= Work task =
Copy out the listing below, keeping every character as is.

= Information supplied =
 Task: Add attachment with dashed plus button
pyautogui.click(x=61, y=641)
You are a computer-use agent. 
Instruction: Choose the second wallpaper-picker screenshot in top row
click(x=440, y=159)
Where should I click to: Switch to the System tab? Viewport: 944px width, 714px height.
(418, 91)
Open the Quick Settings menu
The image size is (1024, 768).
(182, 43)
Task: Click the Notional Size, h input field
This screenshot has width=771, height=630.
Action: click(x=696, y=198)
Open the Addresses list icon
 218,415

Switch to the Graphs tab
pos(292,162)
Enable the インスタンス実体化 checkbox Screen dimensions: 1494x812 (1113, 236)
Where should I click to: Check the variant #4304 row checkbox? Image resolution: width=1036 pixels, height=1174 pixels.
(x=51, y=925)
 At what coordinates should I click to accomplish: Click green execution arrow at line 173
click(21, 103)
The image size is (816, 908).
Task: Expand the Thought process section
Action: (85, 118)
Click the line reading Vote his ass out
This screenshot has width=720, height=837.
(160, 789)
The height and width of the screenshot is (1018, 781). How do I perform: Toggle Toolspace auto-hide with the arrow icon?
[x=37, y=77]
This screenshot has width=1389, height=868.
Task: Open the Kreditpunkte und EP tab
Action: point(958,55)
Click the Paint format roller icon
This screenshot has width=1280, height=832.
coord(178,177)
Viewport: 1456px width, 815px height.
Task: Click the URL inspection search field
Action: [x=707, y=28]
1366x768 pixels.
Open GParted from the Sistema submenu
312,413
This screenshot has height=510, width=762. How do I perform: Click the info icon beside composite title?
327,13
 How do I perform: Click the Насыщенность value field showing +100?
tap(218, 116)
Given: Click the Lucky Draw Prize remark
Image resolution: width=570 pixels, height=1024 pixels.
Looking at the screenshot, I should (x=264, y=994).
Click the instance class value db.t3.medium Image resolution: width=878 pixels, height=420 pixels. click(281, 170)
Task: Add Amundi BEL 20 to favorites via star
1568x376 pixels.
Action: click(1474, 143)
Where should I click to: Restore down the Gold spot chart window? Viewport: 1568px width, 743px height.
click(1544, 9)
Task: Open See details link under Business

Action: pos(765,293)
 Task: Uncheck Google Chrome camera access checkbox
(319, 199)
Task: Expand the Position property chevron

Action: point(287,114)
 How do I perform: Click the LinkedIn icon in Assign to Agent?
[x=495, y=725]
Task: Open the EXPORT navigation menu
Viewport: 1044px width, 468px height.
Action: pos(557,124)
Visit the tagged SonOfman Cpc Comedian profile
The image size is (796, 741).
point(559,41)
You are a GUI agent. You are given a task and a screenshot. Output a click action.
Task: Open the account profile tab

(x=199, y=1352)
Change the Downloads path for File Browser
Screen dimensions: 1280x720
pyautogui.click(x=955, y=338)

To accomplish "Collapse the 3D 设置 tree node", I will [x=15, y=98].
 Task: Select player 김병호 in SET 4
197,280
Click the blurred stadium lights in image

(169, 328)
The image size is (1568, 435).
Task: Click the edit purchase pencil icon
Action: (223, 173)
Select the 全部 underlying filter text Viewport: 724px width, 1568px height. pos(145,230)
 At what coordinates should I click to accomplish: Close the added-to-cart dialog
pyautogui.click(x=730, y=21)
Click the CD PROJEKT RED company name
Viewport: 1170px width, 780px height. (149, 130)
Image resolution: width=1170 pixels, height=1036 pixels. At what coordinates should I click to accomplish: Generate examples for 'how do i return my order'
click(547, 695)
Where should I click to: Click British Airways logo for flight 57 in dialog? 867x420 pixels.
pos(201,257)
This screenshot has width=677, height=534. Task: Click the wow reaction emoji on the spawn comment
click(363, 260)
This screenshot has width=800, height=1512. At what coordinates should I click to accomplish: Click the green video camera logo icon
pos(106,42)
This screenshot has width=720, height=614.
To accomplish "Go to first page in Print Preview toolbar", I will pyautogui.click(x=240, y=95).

= Answer to this exercise =
 Task: Add attachment with dashed plus button
pyautogui.click(x=61, y=641)
You are a computer-use agent. 
Instruction: Choose the second wallpaper-picker screenshot in top row
click(x=440, y=159)
Where should I click to: Switch to the System tab? Viewport: 944px width, 714px height.
(418, 91)
Open the Quick Settings menu
The image size is (1024, 768).
(182, 43)
Task: Click the Notional Size, h input field
This screenshot has width=771, height=630.
Action: click(x=696, y=198)
Open the Addresses list icon
 218,415

Switch to the Graphs tab
pos(292,162)
Enable the インスタンス実体化 checkbox Screen dimensions: 1494x812 (1113, 236)
Where should I click to: Check the variant #4304 row checkbox? Image resolution: width=1036 pixels, height=1174 pixels.
(x=51, y=925)
 At what coordinates should I click to accomplish: Click green execution arrow at line 173
click(21, 103)
The image size is (816, 908).
Task: Expand the Thought process section
Action: (85, 118)
Click the line reading Vote his ass out
This screenshot has width=720, height=837.
(160, 789)
The height and width of the screenshot is (1018, 781). How do I perform: Toggle Toolspace auto-hide with the arrow icon?
[x=37, y=77]
This screenshot has width=1389, height=868.
Task: Open the Kreditpunkte und EP tab
Action: point(958,55)
Click the Paint format roller icon
This screenshot has width=1280, height=832.
coord(178,177)
Viewport: 1456px width, 815px height.
Task: Click the URL inspection search field
Action: [x=707, y=28]
1366x768 pixels.
Open GParted from the Sistema submenu
312,413
This screenshot has height=510, width=762. How do I perform: Click the info icon beside composite title?
327,13
 How do I perform: Click the Насыщенность value field showing +100?
tap(218, 116)
Given: Click the Lucky Draw Prize remark
Image resolution: width=570 pixels, height=1024 pixels.
Looking at the screenshot, I should (x=264, y=994).
Click the instance class value db.t3.medium Image resolution: width=878 pixels, height=420 pixels. click(281, 170)
Task: Add Amundi BEL 20 to favorites via star
1568x376 pixels.
Action: click(1474, 143)
Where should I click to: Restore down the Gold spot chart window? Viewport: 1568px width, 743px height.
click(1544, 9)
Task: Open See details link under Business

Action: pos(765,293)
 Task: Uncheck Google Chrome camera access checkbox
(319, 199)
Task: Expand the Position property chevron

Action: point(287,114)
 How do I perform: Click the LinkedIn icon in Assign to Agent?
[x=495, y=725]
Task: Open the EXPORT navigation menu
Viewport: 1044px width, 468px height.
Action: pos(557,124)
Visit the tagged SonOfman Cpc Comedian profile
The image size is (796, 741).
point(559,41)
You are a GUI agent. You are given a task and a screenshot. Output a click action.
Task: Open the account profile tab

(x=199, y=1352)
Change the Downloads path for File Browser
Screen dimensions: 1280x720
pyautogui.click(x=955, y=338)

To accomplish "Collapse the 3D 设置 tree node", I will [x=15, y=98].
 Task: Select player 김병호 in SET 4
197,280
Click the blurred stadium lights in image

(169, 328)
The image size is (1568, 435).
Task: Click the edit purchase pencil icon
Action: (223, 173)
Select the 全部 underlying filter text Viewport: 724px width, 1568px height. pos(145,230)
 At what coordinates should I click to accomplish: Close the added-to-cart dialog
pyautogui.click(x=730, y=21)
Click the CD PROJEKT RED company name
Viewport: 1170px width, 780px height. (149, 130)
Image resolution: width=1170 pixels, height=1036 pixels. At what coordinates should I click to accomplish: Generate examples for 'how do i return my order'
click(547, 695)
Where should I click to: Click British Airways logo for flight 57 in dialog? 867x420 pixels.
pos(201,257)
This screenshot has width=677, height=534. Task: Click the wow reaction emoji on the spawn comment
click(363, 260)
This screenshot has width=800, height=1512. At what coordinates should I click to accomplish: Click the green video camera logo icon
pos(106,42)
This screenshot has width=720, height=614.
To accomplish "Go to first page in Print Preview toolbar", I will pyautogui.click(x=240, y=95).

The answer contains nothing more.